Background: Multiple sclerosis (MS) clinical trials often include patient-reported outcomes (PROs) to quantify treatment effects not addressed by standard clinical measures. Regulatory guidance stipulates that domains measured by PROs are defined using a clinical and patient-relevant conceptual framework. However, many PROs used in MS trials were developed before this guidance.
Objectives: Examine whether PROs measuring quality of life aspects (QoL) and fatigue commonly used in MS trials satisfy current regulatory guidance by appropriately measuring outcomes relevant to persons living with MS (PLwMS).

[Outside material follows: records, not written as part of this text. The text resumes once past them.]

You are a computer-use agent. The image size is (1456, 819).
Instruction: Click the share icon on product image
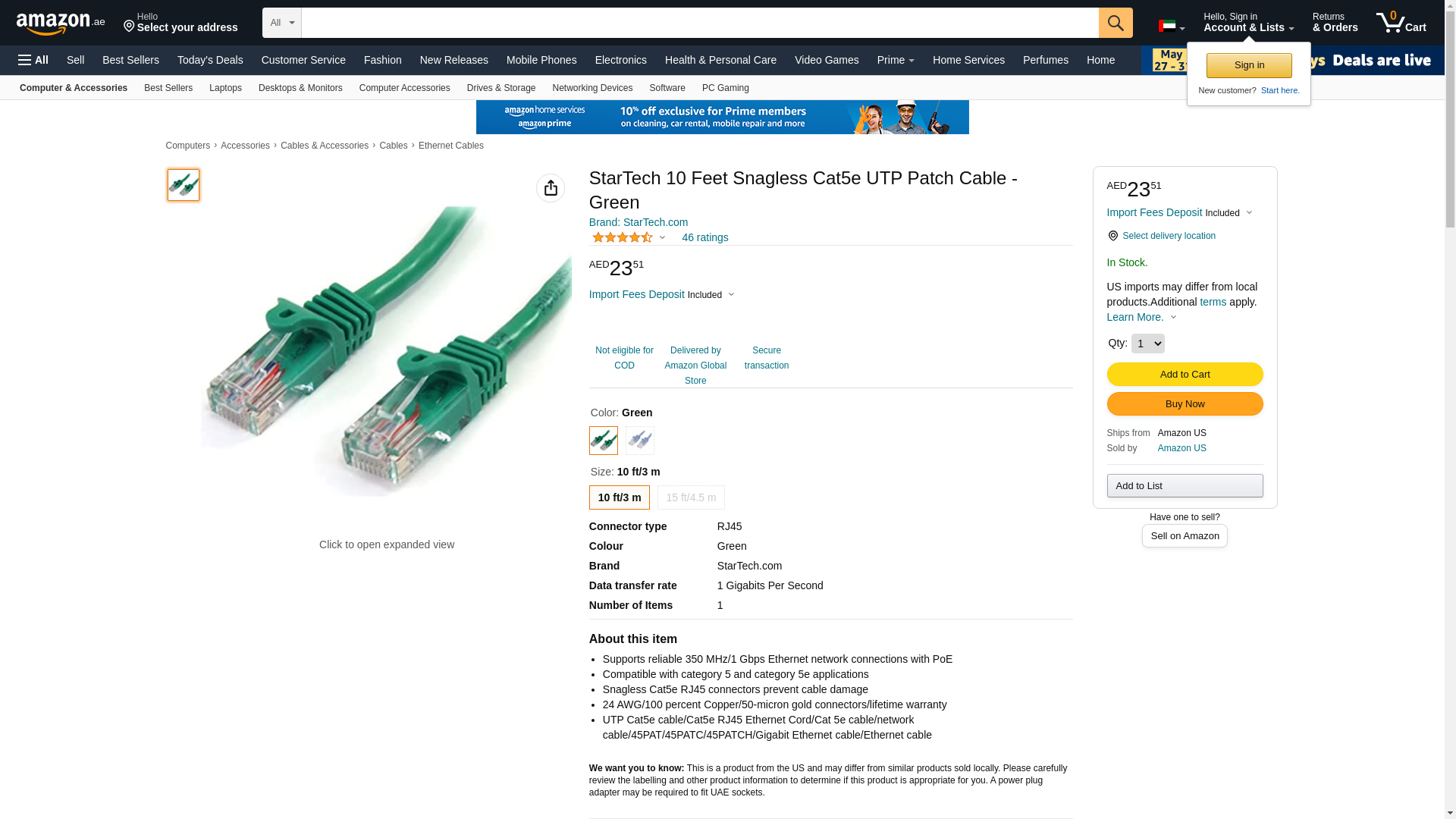tap(551, 188)
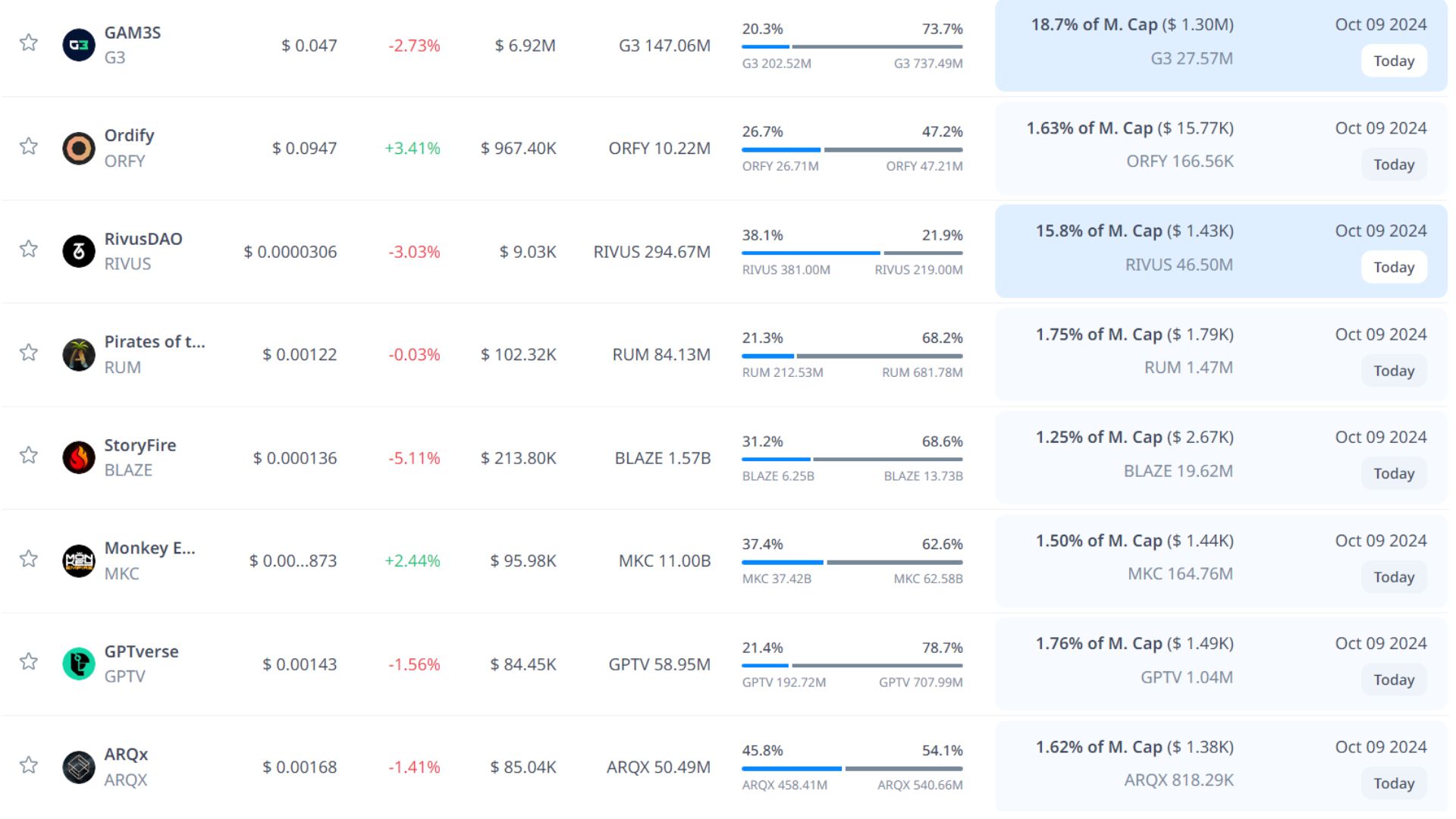Click the Today button in Monkey Empire row
Image resolution: width=1456 pixels, height=819 pixels.
(x=1393, y=577)
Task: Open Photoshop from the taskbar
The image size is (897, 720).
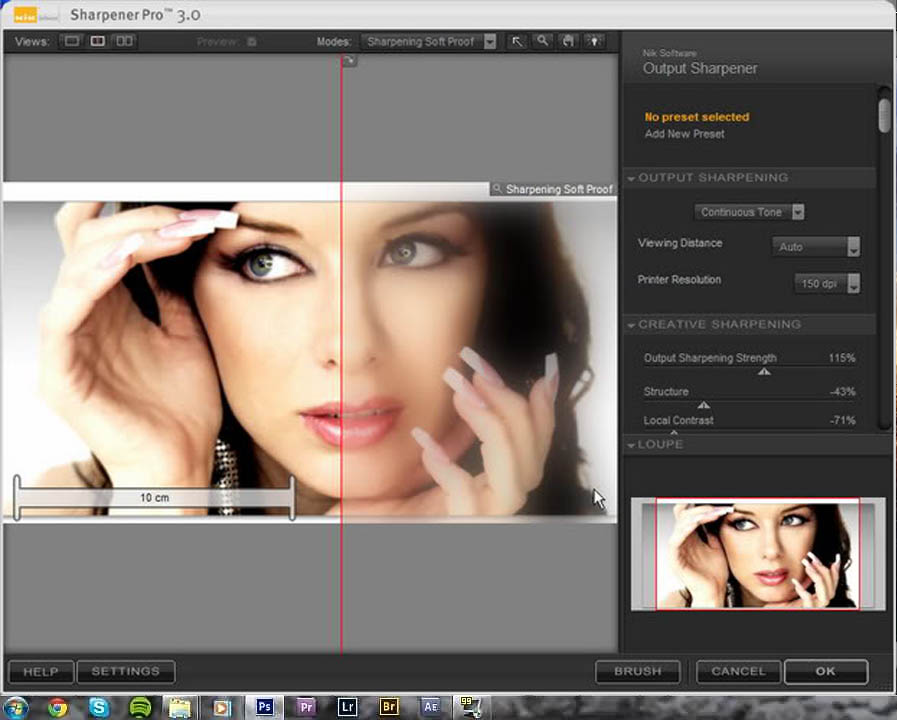Action: pyautogui.click(x=264, y=707)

Methods: A systematic literature review identified PROs used in MS trials. Information on domain definitions, items measured and conceptual framework were extracted. Structured interviews with expert patients (EPs) provided feedback on the PROs.
Results: The literature review (20152020, 26566 citations) identified 24 PROs. We selected for initial analysis, four commonly used or recently developed PROs, measuring QoL (54-item MSQoL [MSQoL-54], Leeds MSQoL [LMSQoL]) and fatigue (Fatigue Symptoms and Impacts Questionnaire-Relapsing MS [FSIQ-RMS], modified Fatigue Impact Scale [mFIS]). Seven EPs were interviewed (further results to be presented). Of the PROs, only FSIQ-RMS was based on a conceptual framework. Generally, domains were not pre-defined and included confounding items. MSQoL-54 has 12 subscales providing two domain scores (physical and mental health). Neither domains, nor a conceptual framework were defined prospectively, but the EPs liked the ability to measure an holistic impact of MS. LMSQoL was developed with patient input; EPs liked its ease of use, but no conceptual framework was specified and the domain measured (somewhere between wellbeing and quality of life) used correlation with other instruments for interpretation. The 20-item FSIQ-RMS, which assesses physical and cognitive aspects of fatigue, was developed with patient involvement using current guidance but EPs preferred the more patient-friendly language of the 21-item mFIS. However, the mFIS lacks a conceptual framework and its items (e.g. poor coordination) are not specific for fatigue.
Conclusions: These PROs generally lacked domain definitions and conceptual frameworks, limiting their validity and the interpretation of the clinical trial results. Defining domains and conceptual frameworks formally and working closely with PLwMS from the onset will yield more valid PROs measuring the symptoms and impacts of MS in clinical trials and clinical practice.